The more persuasive a chart looks, the more provenance it needs. Keep the source query, date pulled, transformation notes, exclusions, sample size, missing-data handling, and uncertainty method close to the visualization. If the chart summarizes a model, say which model and what the model saw. If the chart uses manual annotation, say who annotated and what rule they followed.

For wiki use, this metadata should be reusable by the knowledge graph: chart claim, source dataset, metric definition, grain, time window, dimensions, and caveats. A visualization should become an inspectable evidence object rather than a loose screenshot.

Accessibility And Mobile Reading

Permalink to Accessibility And Mobile Reading

A chart that only works on a wide monitor is unfinished for the web. Use readable labels, avoid tiny legends, preserve table access for exact values, and make the takeaway understandable without hover. For mobile compendium pages, prefer chart descriptions, compact tables, and image widths that do not force horizontal scrolling unless the data itself requires it.

For human-machine interaction, the reader should be able to ask: what am I looking at, what changed, what can I inspect, and what source supports this view?

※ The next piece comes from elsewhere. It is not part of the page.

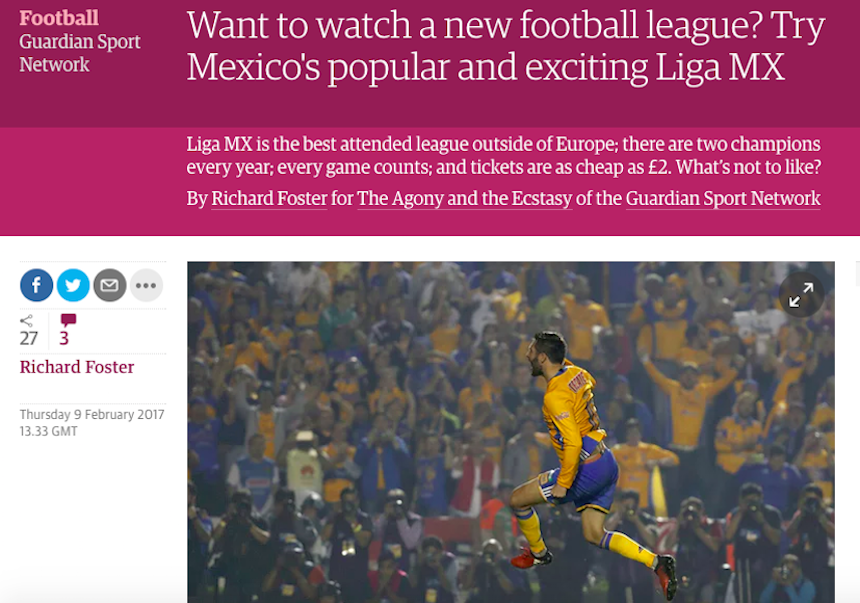Open Richard Foster author profile sidebar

A dashboard is for repeated monitoring; a report is for an argument. Mixing those modes creates weak displays. A dashboard should emphasize freshness, filters, alert thresholds, and stable definitions. A report should emphasize the claim, source, method, caveat, and conclusion. Both can use the same data, but they need different typography, density, annotation, and navigation.

For compendium pages, this distinction matters because charts may appear inside explanatory articles, graph explorers, field reports, and operational tools. A dense operations dashboard can be correct but unreadable in prose. A beautiful report chart can be persuasive but useless for live monitoring. Record the intended use so the visualization can be judged by the right standard.

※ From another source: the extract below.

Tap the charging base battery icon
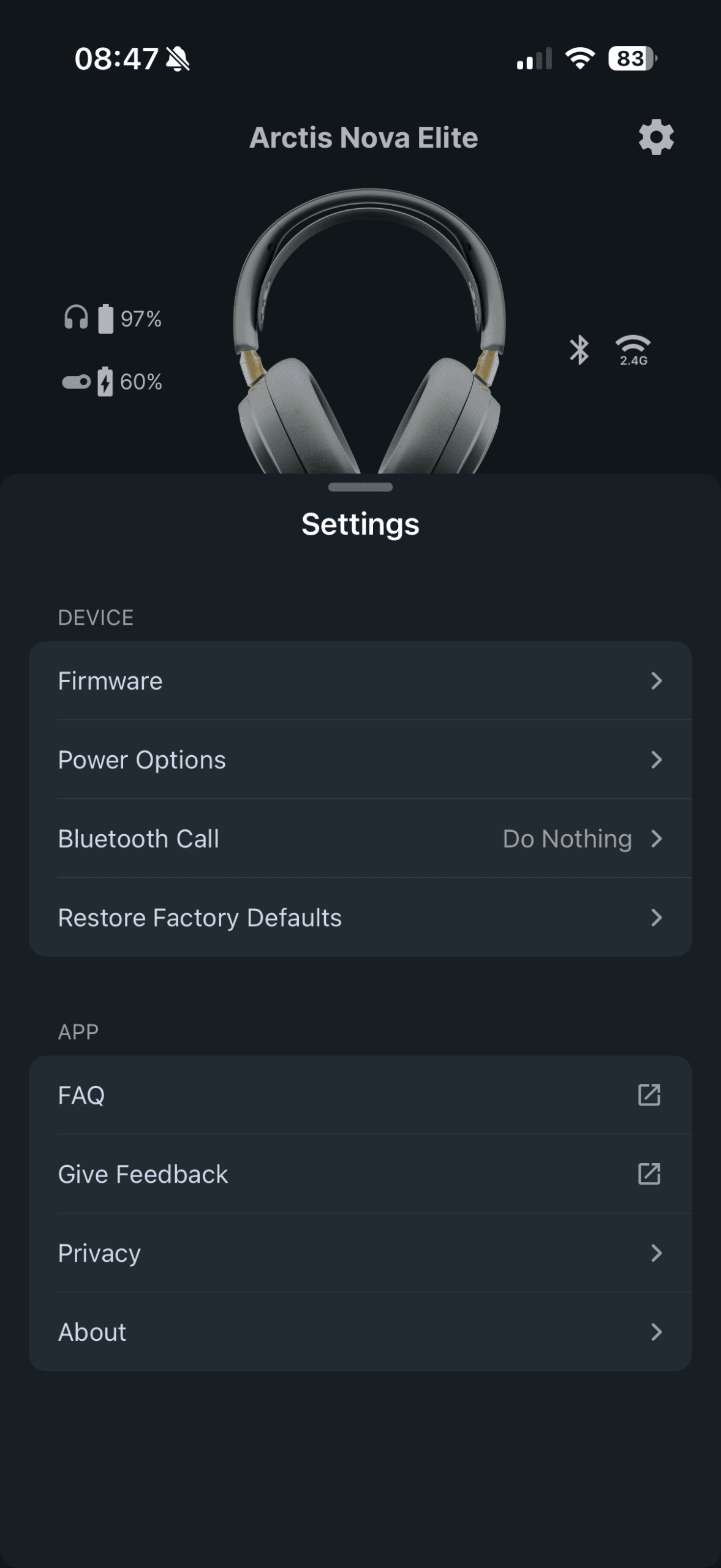The height and width of the screenshot is (1568, 721). (105, 382)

Interactive State And Reproducible Views

Permalink to Interactive State And Reproducible Views

Interactive charts add another recordkeeping problem: the view depends on state. Filters, hover selections, zoom level, color mappings, sort order, hidden series, and date ranges can change the interpretation without changing the underlying chart code. A saved screenshot is not enough if the reader cannot recover the state that produced it.

Reusable interactive visualizations should preserve a default view, stable query parameters, filter definitions, and a path back to the source table. If the chart supports brushing, linked views, map layers, or graph exploration, the article should name what state is shareable and what state is only local interaction. This matters for the compendium network because a reader may arrive through a URL that selects one node, article, or graph neighborhood.

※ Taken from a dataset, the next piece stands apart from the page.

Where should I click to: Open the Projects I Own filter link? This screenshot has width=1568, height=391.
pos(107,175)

For human-machine interaction, good interaction design prevents false precision. Hover details should not hide the only exact values. Zooming should not make small samples look more certain. Filtering should reveal when a denominator changed. A visualization is more trustworthy when its interface preserves the audit trail instead of turning every view into a new unrecorded claim.

SEO, Alt Text, And Source Tables

Permalink to SEO, Alt Text, And Source Tables

Charts are often invisible to search and difficult for assistive technology unless the surrounding page carries the meaning. A useful chart needs a text title, a plain-language takeaway, axis labels, alt text, source note, and access to the underlying values when exact reading matters. The prose should say what changed, what comparison matters, and which caveat limits the claim.

This is not just accessibility hygiene. It makes the visualization more reusable by semantic web metadata, internal search, and transformer-based reading systems. A model or reader should be able to recover the chart's claim without guessing from pixels. The source table keeps the image accountable; the alt text keeps the meaning portable.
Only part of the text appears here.